En conséquence, selon elle, la solution dépasse la seule dimension technico-administrative : « Il faudrait donc un geste politique fort au niveau européen et un soutien politique massif du gouvernement français pour renverser la tendance ».
Ce message a peut-être été entendu par Emmanuel Macron [6], qui a montré de l’intérêt pour la relance du projet de l’Union des marchés de capitaux (UMC) : selon lui, elle devrait être une « priorité pour la prochaine mandature de la Commission européenne ».

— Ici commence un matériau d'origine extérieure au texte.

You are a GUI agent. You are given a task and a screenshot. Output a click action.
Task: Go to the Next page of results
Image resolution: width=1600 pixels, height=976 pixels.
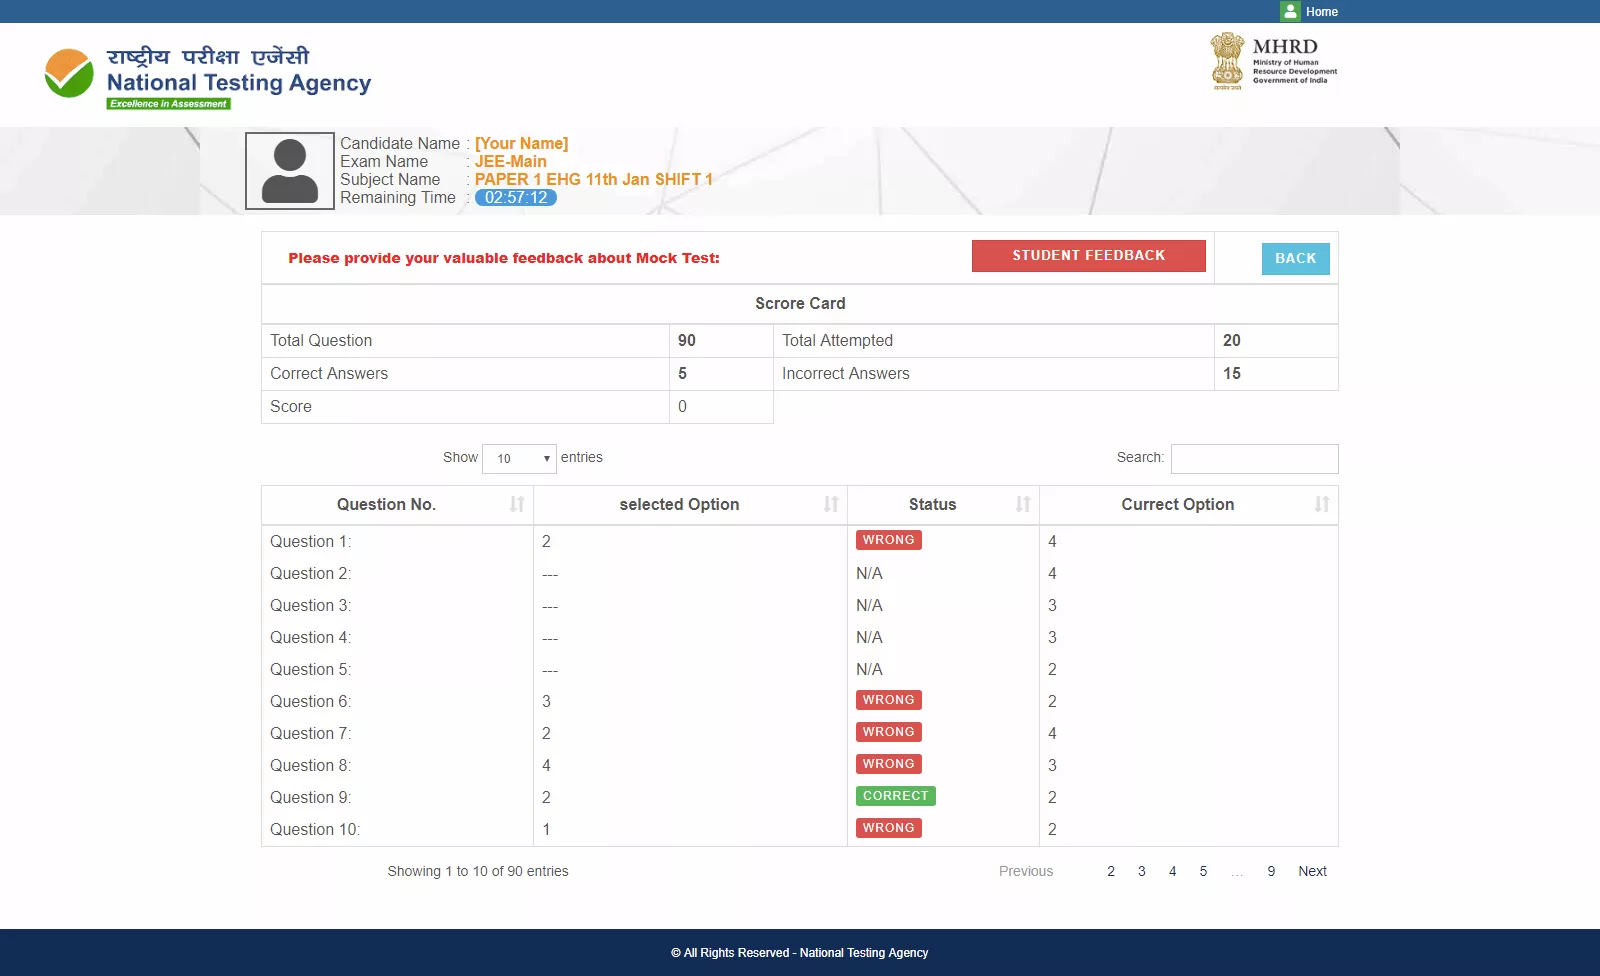click(1312, 871)
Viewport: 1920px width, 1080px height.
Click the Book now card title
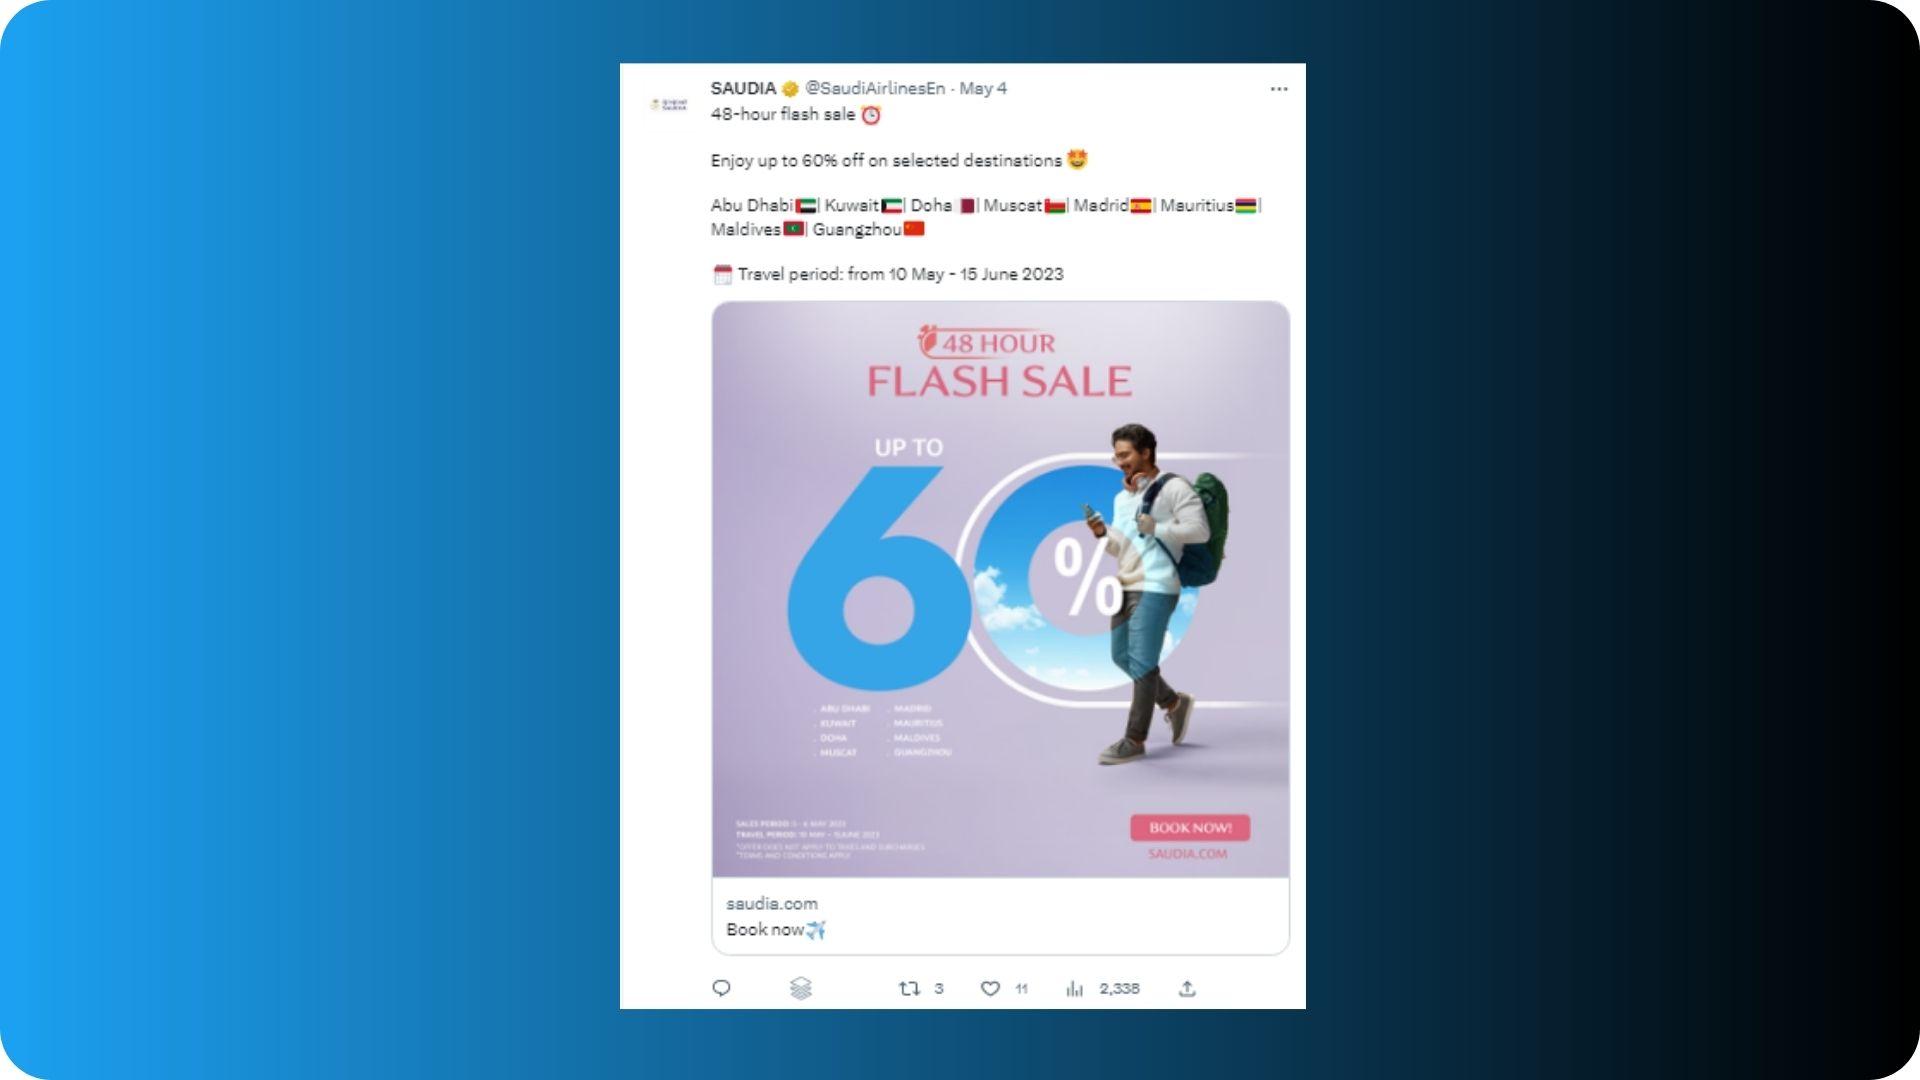tap(776, 929)
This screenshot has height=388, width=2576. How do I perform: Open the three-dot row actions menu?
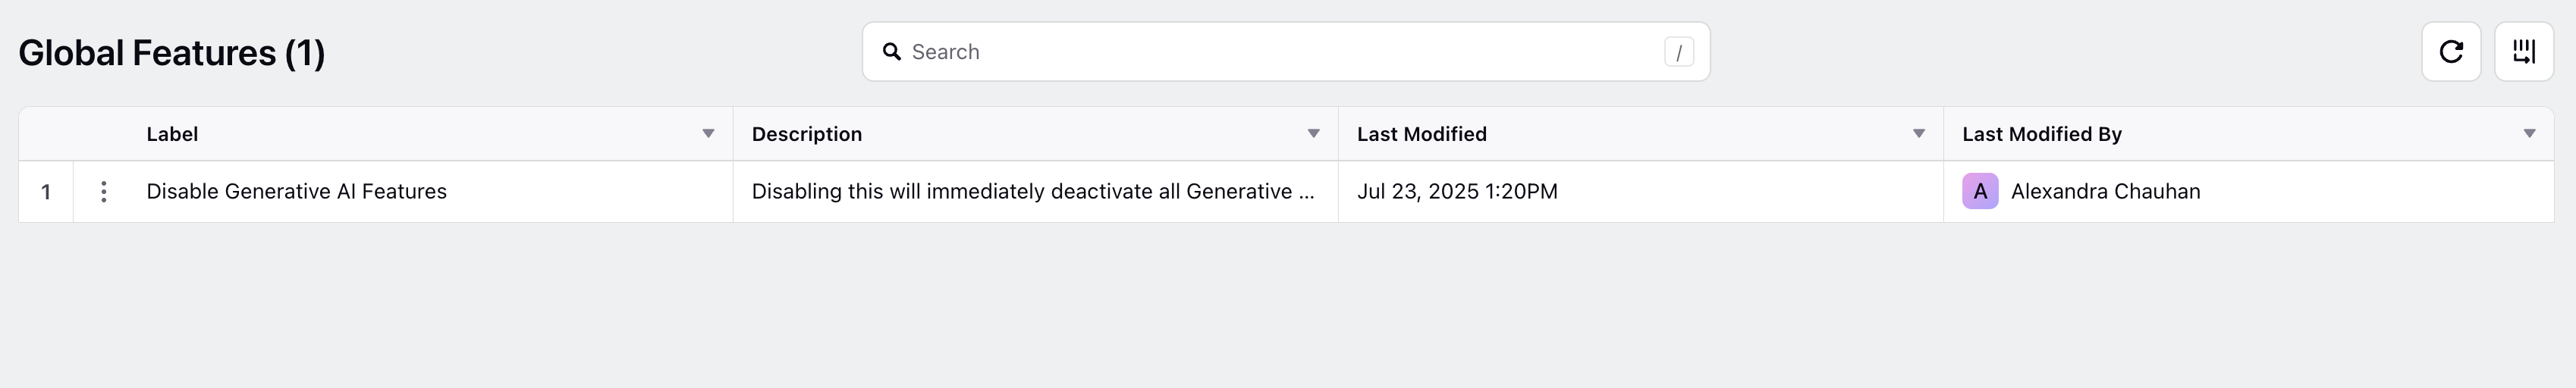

Peu visible dans la campagne des élections européennes de juin 2024, le thème du financement des entreprises est pourtant essentiel à la bonne marche de l’économie française. Et le constat est le même chez nos voisins, à commencer par l’Allemagne qui reste la locomotive de l’Union européenne. Selon l’économiste allemande Veronika Grimm [7], « les politiques se concentrent trop sur les grands acteurs et n’améliorent pas de manière significative les conditions générales des nombreuses petites et moyennes entreprises. [...] Nous soumettons les entreprises de taille moyenne à des défis considérables. Et plus une entreprise est petite, plus elle a de la difficulté à suivre toutes les directives et à supporter ce fardeau ».
À Berlin comme à Paris, le constat semble donc le même. À l’heure où les politiques de tous bords parlent de « réindustrialisation », de « souveraineté industrielle » ou de « plans de relance », il faudrait surtout redonner aux créateurs d’emplois et de valeur ajoutée les moyens de leurs ambitions.